- [PROBLEM REQUIREMENTS] Rewrite the lines below so that every "coordinate pair" becomes "point". Leave the rest untouched.

--- RECORDS FOR THIS EXERCISE Enclosed Below ---

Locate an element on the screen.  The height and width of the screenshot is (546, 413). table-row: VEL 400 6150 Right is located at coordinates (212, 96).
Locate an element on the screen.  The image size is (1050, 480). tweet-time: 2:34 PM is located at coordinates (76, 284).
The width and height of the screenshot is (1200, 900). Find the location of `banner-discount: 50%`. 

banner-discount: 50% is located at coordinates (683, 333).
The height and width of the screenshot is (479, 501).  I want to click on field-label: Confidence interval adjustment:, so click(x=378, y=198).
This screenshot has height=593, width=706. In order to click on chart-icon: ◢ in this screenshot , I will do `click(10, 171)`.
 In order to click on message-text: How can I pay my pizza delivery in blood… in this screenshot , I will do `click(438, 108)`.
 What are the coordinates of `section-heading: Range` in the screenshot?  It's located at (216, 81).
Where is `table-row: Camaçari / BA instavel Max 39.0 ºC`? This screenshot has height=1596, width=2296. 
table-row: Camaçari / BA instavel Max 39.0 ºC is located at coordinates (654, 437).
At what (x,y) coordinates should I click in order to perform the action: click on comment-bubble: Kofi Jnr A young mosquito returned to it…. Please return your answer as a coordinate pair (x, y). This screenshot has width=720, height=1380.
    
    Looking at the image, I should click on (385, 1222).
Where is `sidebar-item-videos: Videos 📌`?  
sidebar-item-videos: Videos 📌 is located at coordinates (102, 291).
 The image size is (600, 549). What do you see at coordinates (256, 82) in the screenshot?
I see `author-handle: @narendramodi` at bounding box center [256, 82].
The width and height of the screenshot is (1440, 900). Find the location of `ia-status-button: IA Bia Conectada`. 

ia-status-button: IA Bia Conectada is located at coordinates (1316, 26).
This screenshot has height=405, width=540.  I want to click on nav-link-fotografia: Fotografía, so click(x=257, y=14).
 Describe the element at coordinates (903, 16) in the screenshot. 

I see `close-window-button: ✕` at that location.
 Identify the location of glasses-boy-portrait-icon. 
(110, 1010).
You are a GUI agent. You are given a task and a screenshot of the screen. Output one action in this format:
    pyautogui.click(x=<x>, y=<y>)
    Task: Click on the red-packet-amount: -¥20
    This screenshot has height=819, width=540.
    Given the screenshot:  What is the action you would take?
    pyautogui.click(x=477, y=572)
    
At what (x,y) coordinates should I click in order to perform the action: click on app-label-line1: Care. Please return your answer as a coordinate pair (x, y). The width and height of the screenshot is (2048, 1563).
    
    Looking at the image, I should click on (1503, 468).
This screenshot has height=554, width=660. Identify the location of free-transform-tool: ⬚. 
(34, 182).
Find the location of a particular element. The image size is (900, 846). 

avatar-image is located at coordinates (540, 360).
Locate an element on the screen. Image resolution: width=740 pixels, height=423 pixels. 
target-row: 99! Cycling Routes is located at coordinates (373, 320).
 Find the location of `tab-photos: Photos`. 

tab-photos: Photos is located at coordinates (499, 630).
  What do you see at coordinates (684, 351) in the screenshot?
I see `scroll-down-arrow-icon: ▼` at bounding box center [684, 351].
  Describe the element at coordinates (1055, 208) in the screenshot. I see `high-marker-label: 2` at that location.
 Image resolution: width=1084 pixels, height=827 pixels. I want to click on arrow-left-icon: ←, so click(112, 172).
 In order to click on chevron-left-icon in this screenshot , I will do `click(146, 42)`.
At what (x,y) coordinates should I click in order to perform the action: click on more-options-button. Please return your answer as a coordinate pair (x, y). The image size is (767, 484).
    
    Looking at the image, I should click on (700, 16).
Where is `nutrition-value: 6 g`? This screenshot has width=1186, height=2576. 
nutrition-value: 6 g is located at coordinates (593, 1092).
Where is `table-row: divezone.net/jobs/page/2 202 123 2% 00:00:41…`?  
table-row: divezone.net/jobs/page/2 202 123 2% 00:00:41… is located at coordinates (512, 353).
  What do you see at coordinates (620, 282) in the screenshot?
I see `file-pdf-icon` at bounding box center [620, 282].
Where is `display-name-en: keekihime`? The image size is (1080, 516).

--- End of Enclosed RECORDS FOR THIS EXERCISE ---

- [ANSWER SPACE]
Locate an element on the screen.  The height and width of the screenshot is (546, 413). table-row: VEL 400 6150 Right is located at coordinates (212, 96).
Locate an element on the screen.  The image size is (1050, 480). tweet-time: 2:34 PM is located at coordinates (76, 284).
The width and height of the screenshot is (1200, 900). Find the location of `banner-discount: 50%`. 

banner-discount: 50% is located at coordinates (683, 333).
The height and width of the screenshot is (479, 501).  I want to click on field-label: Confidence interval adjustment:, so click(x=378, y=198).
This screenshot has height=593, width=706. In order to click on chart-icon: ◢ in this screenshot , I will do `click(10, 171)`.
 In order to click on message-text: How can I pay my pizza delivery in blood… in this screenshot , I will do `click(438, 108)`.
 What are the coordinates of `section-heading: Range` in the screenshot?  It's located at (216, 81).
Where is `table-row: Camaçari / BA instavel Max 39.0 ºC`? This screenshot has height=1596, width=2296. 
table-row: Camaçari / BA instavel Max 39.0 ºC is located at coordinates (654, 437).
At what (x,y) coordinates should I click in order to perform the action: click on comment-bubble: Kofi Jnr A young mosquito returned to it…. Please return your answer as a point (x, y). This screenshot has width=720, height=1380.
    
    Looking at the image, I should click on (385, 1222).
Where is `sidebar-item-videos: Videos 📌`?  
sidebar-item-videos: Videos 📌 is located at coordinates (102, 291).
 The image size is (600, 549). What do you see at coordinates (256, 82) in the screenshot?
I see `author-handle: @narendramodi` at bounding box center [256, 82].
The width and height of the screenshot is (1440, 900). Find the location of `ia-status-button: IA Bia Conectada`. 

ia-status-button: IA Bia Conectada is located at coordinates (1316, 26).
This screenshot has height=405, width=540.  I want to click on nav-link-fotografia: Fotografía, so click(x=257, y=14).
 Describe the element at coordinates (903, 16) in the screenshot. 

I see `close-window-button: ✕` at that location.
 Identify the location of glasses-boy-portrait-icon. 
(110, 1010).
You are a GUI agent. You are given a task and a screenshot of the screen. Output one action in this format:
    pyautogui.click(x=<x>, y=<y>)
    Task: Click on the red-packet-amount: -¥20
    This screenshot has height=819, width=540.
    Given the screenshot:  What is the action you would take?
    pyautogui.click(x=477, y=572)
    
At what (x,y) coordinates should I click in order to perform the action: click on app-label-line1: Care. Please return your answer as a point (x, y). The width and height of the screenshot is (2048, 1563).
    
    Looking at the image, I should click on (1503, 468).
This screenshot has height=554, width=660. Identify the location of free-transform-tool: ⬚. 
(34, 182).
Find the location of a particular element. The image size is (900, 846). 

avatar-image is located at coordinates (540, 360).
Locate an element on the screen. Image resolution: width=740 pixels, height=423 pixels. 
target-row: 99! Cycling Routes is located at coordinates (373, 320).
 Find the location of `tab-photos: Photos`. 

tab-photos: Photos is located at coordinates (499, 630).
  What do you see at coordinates (684, 351) in the screenshot?
I see `scroll-down-arrow-icon: ▼` at bounding box center [684, 351].
  Describe the element at coordinates (1055, 208) in the screenshot. I see `high-marker-label: 2` at that location.
 Image resolution: width=1084 pixels, height=827 pixels. I want to click on arrow-left-icon: ←, so click(112, 172).
 In order to click on chevron-left-icon in this screenshot , I will do `click(146, 42)`.
At what (x,y) coordinates should I click in order to perform the action: click on more-options-button. Please return your answer as a point (x, y). The image size is (767, 484).
    
    Looking at the image, I should click on (700, 16).
Where is `nutrition-value: 6 g`? This screenshot has width=1186, height=2576. 
nutrition-value: 6 g is located at coordinates (593, 1092).
Where is `table-row: divezone.net/jobs/page/2 202 123 2% 00:00:41…`?  
table-row: divezone.net/jobs/page/2 202 123 2% 00:00:41… is located at coordinates (512, 353).
  What do you see at coordinates (620, 282) in the screenshot?
I see `file-pdf-icon` at bounding box center [620, 282].
Where is `display-name-en: keekihime`? The image size is (1080, 516).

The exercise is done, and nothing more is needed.